British Forces Cyprus personnel island-wide have taken up the what is known as the Medicine Ball Challenge to raise awareness about mental health issues.

The three kilogramme medicine ball, which is due to spend the next two years in BFC, is a metaphor for the weight and burden service personnel, veterans and people all over the world carry with them daily.

The initiative, which raises money for Combat Stress, the soldier’s charity, highlights an issue close to the hearts of many serving and former personnel.
In the past, some members of the Forces community have felt unable to discuss the issue because of a stigma surrounding mental health problems, including stress, anxiety, Post Traumatic Stress Disorder and depression.

And these highly-important issues have been linked to numerous mental health related deaths of veterans and soldiers and according to Sergeant Mark Jackson from the 1st Battalion, The Princess of Wales’ Royal Regiment, who completed the gruelling Cyprus 4-Day Challenge last October with the medicine ball strapped to his arm, it is an issue that can’t be ignored.

He said; “Not all wounds are visible, but many of the issues could be avoided if only we could encourage people to talk about what they are feeling and going through. There must be more awareness.

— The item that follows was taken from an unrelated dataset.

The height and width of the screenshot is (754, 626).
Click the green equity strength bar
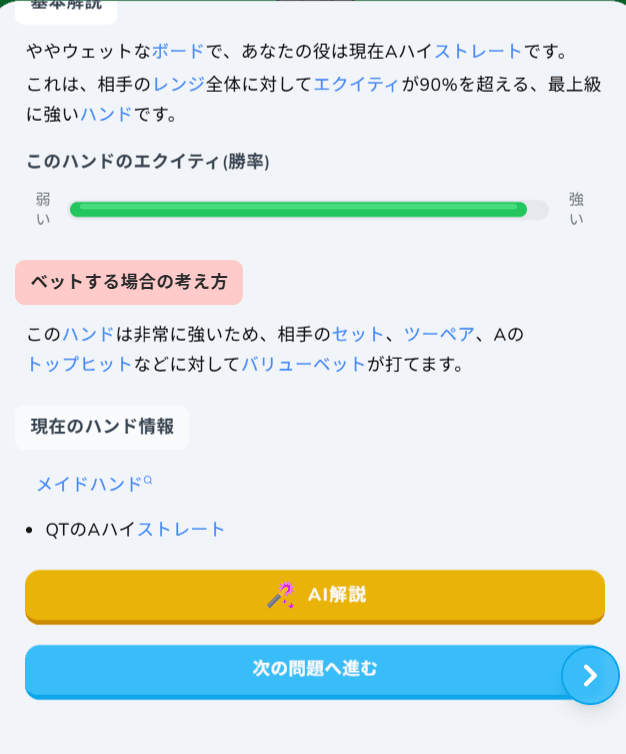[x=298, y=210]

“I have always been very keen to take part in charity events and try to make a difference with issues that concern our Forces community and this one is so important.
“The Medicine Ball Challenge will raise awareness and money about these issues all at the same time”

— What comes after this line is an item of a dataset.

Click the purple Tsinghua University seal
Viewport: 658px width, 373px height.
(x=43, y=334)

Those taking part across BFC will strap the medicine ball to their wrist and only take it off whilst “sleeping, driving and dressing” according to Sgt Jackson.

He continued: “The reason we do this is to make every simple task feel like a challenge. It also gets people asking questions about why you are doing it and then you can raise more awareness about these issues. 

“The aim of the Medicine Ball Challenge is also to encourage dialogue in order to break down the stigma surrounding mental health, so that those suffering know its ok, not to be ok and seek help before it is too late.”

As the medicine ball begins making its way around BFC, Sgt Jackson and some of his other colleagues across the Bases are already planning their next challenge.
He continued: “In March I will be taking part in the Paphos Marathon with the medicine ball and hopefully I will be able to raise a lot more money between now and then.

“This is an issue that cannot be ignored. If you are struggling, please, speak to someone, be it a work colleague, a friend, even a stranger, just speak out and ask for help.

“As the medicine ball passes through BFC over the next two years, don’t be afraid to ask questions, we want as many people as possible to understand this very serious issue.”